In step S205, the calculation control unit 28 calculates the stationary state information 15 as "stationary."

In step S206, the calculation control unit 28 calculates the stationary state information 15 as "motion."

In step S207, the calculation control unit 28 calculates the stationary state information 15 as "NULL."

Next, in step S208 of FIG. 12, it is confirmed whether the calculation control unit 28 has recorded the generation position information 30. If the calculation control unit 28 has recorded the generation position information 30, the process proceeds to step S209. If the calculation control unit 28 has not recorded the generation position information 30 in step S208, the process proceeds to step S227 (shown in FIG. 13).

In step S209, the calculation control unit 28 transmits the generated position information 30 to the communication unit 21.

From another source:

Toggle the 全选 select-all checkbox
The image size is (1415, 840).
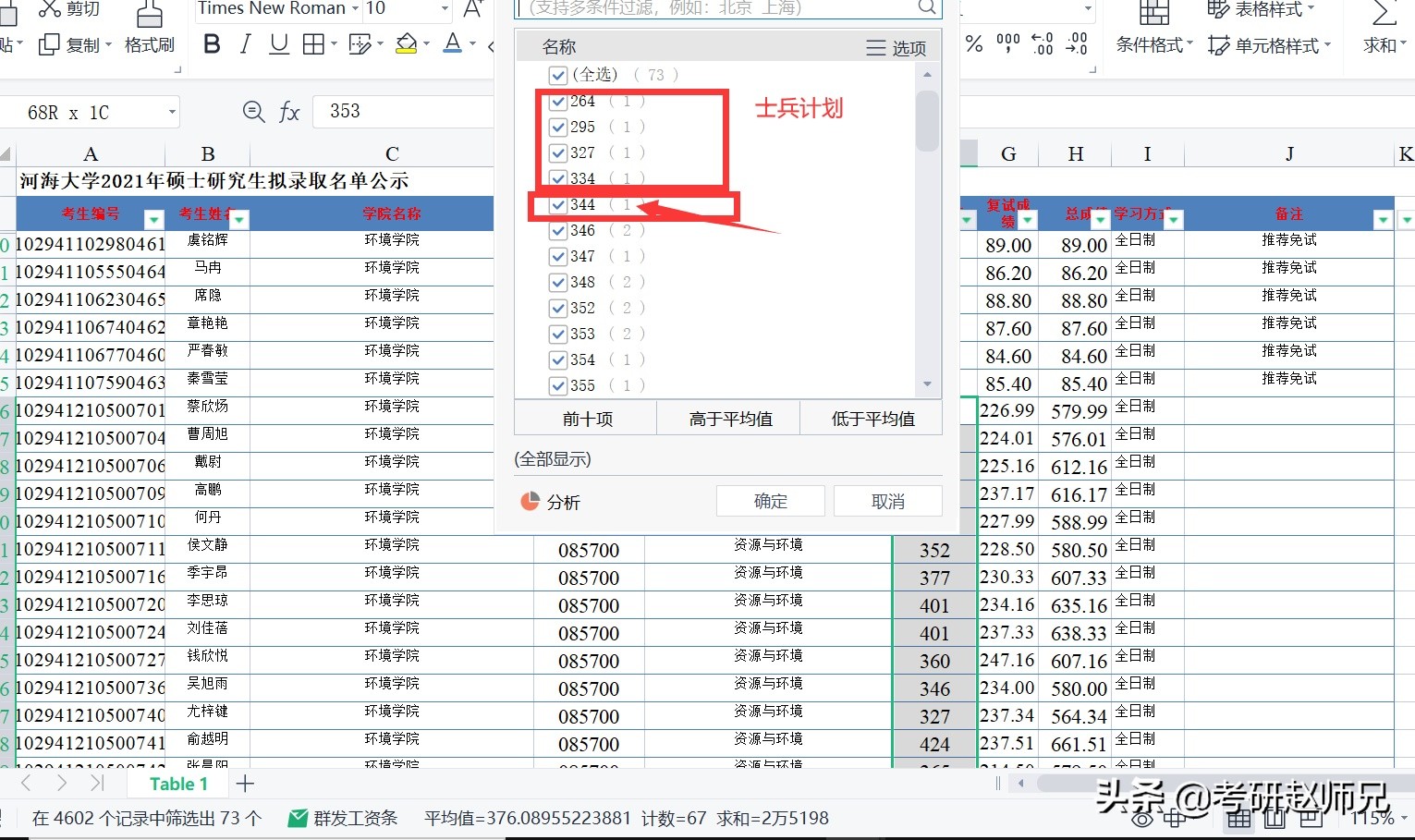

In step S210, the communication unit 21 receives the generated position information 30 from the calculation control unit 28 and transmits it to the distribution server 5, thereby receiving the correction signal 11 from the distribution server 5. The communication unit 21 transmits the correction signal 11 received from the distribution server 5 to the calculation control unit 28.

In step S211, the calculation control unit 28 checks whether or not the correction signal 11 has been received from the distribution server 5 via the communication unit 21. If the calculation control unit 28 has received the correction signal 11, the process proceeds to step S212. If the calculation control unit 28 has not received the correction signal 11, the process proceeds to step S223 (shown in FIG. 13).

In step S212, the calculation control unit 28 checks whether or not the correction signal 11 is recorded in the correction signal DB 22. If the correction signal 11 is recorded in the correction signal DB 22, the process proceeds to step S213. If the correction signal 11 is not recorded in the correction signal DB 22, the process proceeds to step S218 (shown in FIG. 13).

In step S213, the calculation control unit 28 checks whether the base station ID 102 of the correction signal 11 received from the communication unit 21 in step S210 is the same as the base station ID 102 of the correction signal 11 recorded in the correction signal DB 22. If the base station ID 102 of the received correction signal 11 is the same as the base station ID 102 of the recorded correction signal 11, the process proceeds to step S218 (shown in FIG. 13), and if they are not the same, the process proceeds to step S214.

In step S214, the calculation control unit 28 initializes the correction signal DB22 by deleting the correction signal 11 recorded in the correction signal DB22.

In step S215, the calculation control unit 28 initializes the correction signal prediction result DB 24 by deleting the correction signal prediction information 18 recorded in the correction signal prediction result DB 24.

In step S216, the calculation control unit 28 initializes the satellite signal prediction result DB 25 by deleting the satellite signal prediction information 19 recorded in the satellite signal prediction result DB 25.

In step S217, the calculation control unit 28 sends an initialization command to the positioning calculation unit 20, thereby initializing the positioning calculation of the positioning calculation unit 20.

In step S218 (shown in FIG. 13), the calculation control unit 28 transmits the correction signal 11 received from the communication unit 21 in step S210 to the correction signal prediction unit 23, and commands the correction signal prediction unit 23 to process it. After that, the correction signal prediction unit 23 transmits the correction signal prediction information 18 and the correction signal prediction error 36 to the correction signal prediction result DB 24, and the correction signal prediction result DB 24 records the correction signal prediction information 18 and the correction signal prediction error distribution 37.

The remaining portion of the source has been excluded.